Much like the Champion family, music has been a lifelong obsession for Candice and served as the driving force of this project. The series opens with a throwback vignette of the two siblings as children, rapping along enthusiastically to So Solid Crew’s “21 Seconds”. As they battle for attention, Bosco eventually winning, the camera lands on a young Vita basking in the neon glow of the old-school chunky television set, eyes visibly glistening with the reflection of the performance and foreboding to her fiery ambition. “That was me when I was a kid,” says Candice. “I couldn’t believe how lucky I was in life to have this stuff in front of me.” She recalls not having Sky at home so splitting her time between her cousin’s house at the weekend and her best friend Isabel’s house during the week to get her daily fix of Channel U was essential.

“I don’t know if I should say this, but I was a Torrent Queen...”

“Anyone who’s asked me in interviews what I do to relax, I tell them I just watch music videos; I just sit and obsess, and I used to do that when I was a kid too,” Candice admits.

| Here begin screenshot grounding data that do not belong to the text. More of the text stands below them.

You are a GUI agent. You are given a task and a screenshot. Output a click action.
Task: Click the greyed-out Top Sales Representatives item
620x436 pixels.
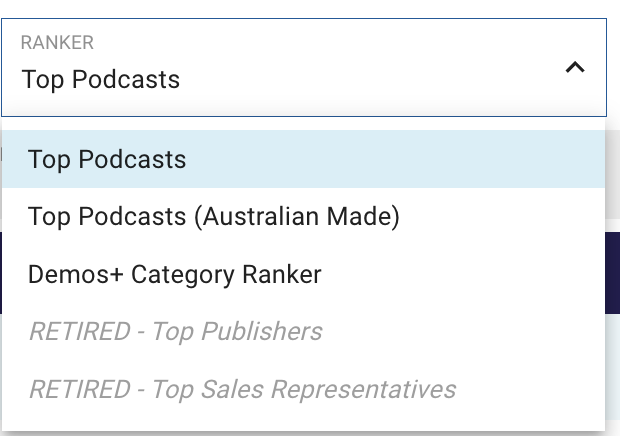[x=242, y=389]

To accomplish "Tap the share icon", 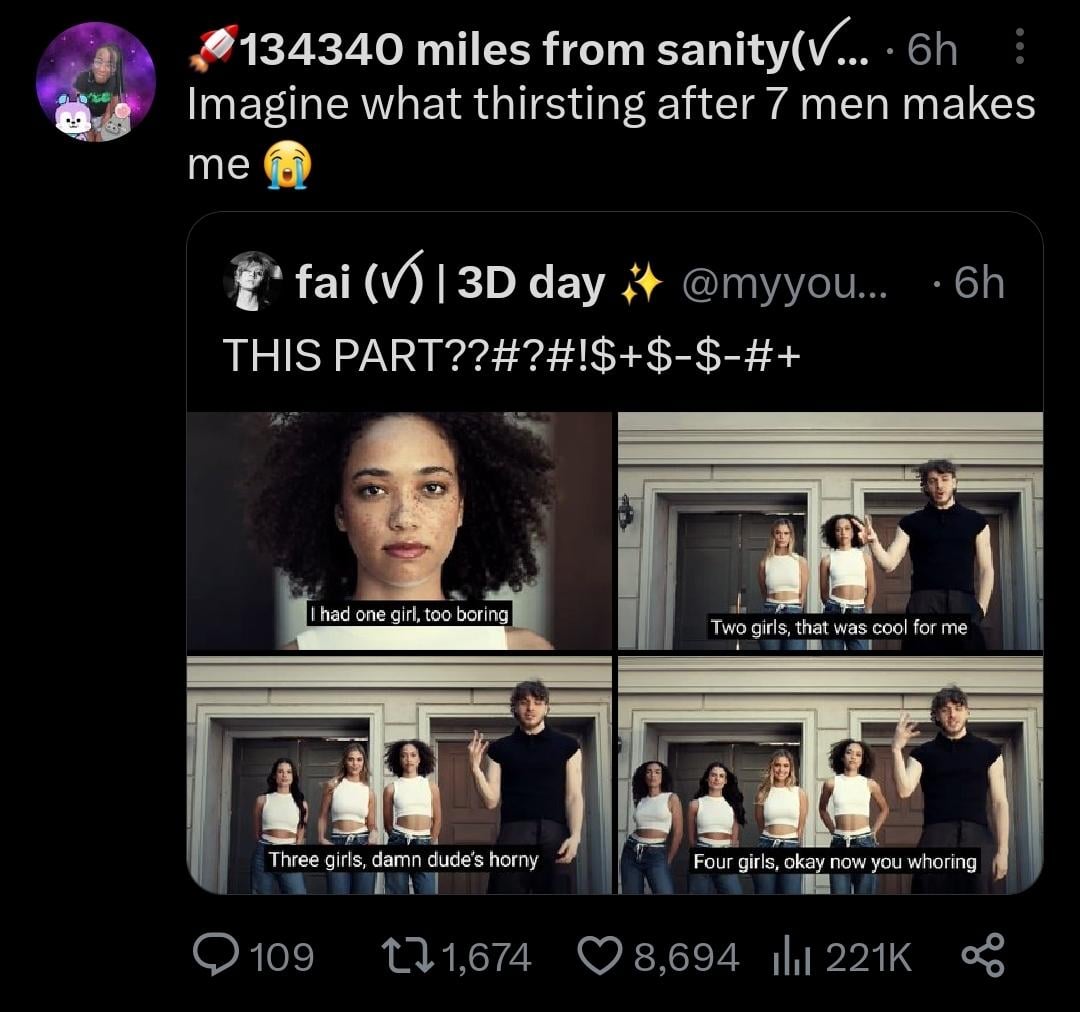I will (981, 957).
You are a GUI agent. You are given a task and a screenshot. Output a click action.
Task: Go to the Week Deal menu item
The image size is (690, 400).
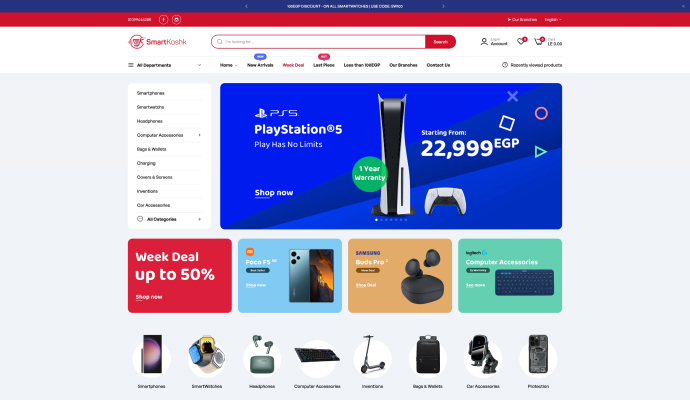[x=293, y=65]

Her passion for music culture as she speaks is blatant, expansive and almost feverish as she confesses, “I don’t know if I should say this but I was a Torrent Queen.” From looping her mother’s Kool & The Gang VHS, to mainlining early freestyles of Giggs, Ghetts and Little Simz, tracking down demos on Limewire through to diving into the ‘90s and ‘00s R&B of MTV Base—with an inevitable alt-Black girl detour into the likes of Paramore and The Kooks, and a 5-minute gush session about getting to the front of Jai Paul’s show last month and crying to the sounds of “Str8 Outta Mumbai”—Candice says with complete confidence, “Books were the beginning, and TV is now this part, but music has been the biggest part of my life.”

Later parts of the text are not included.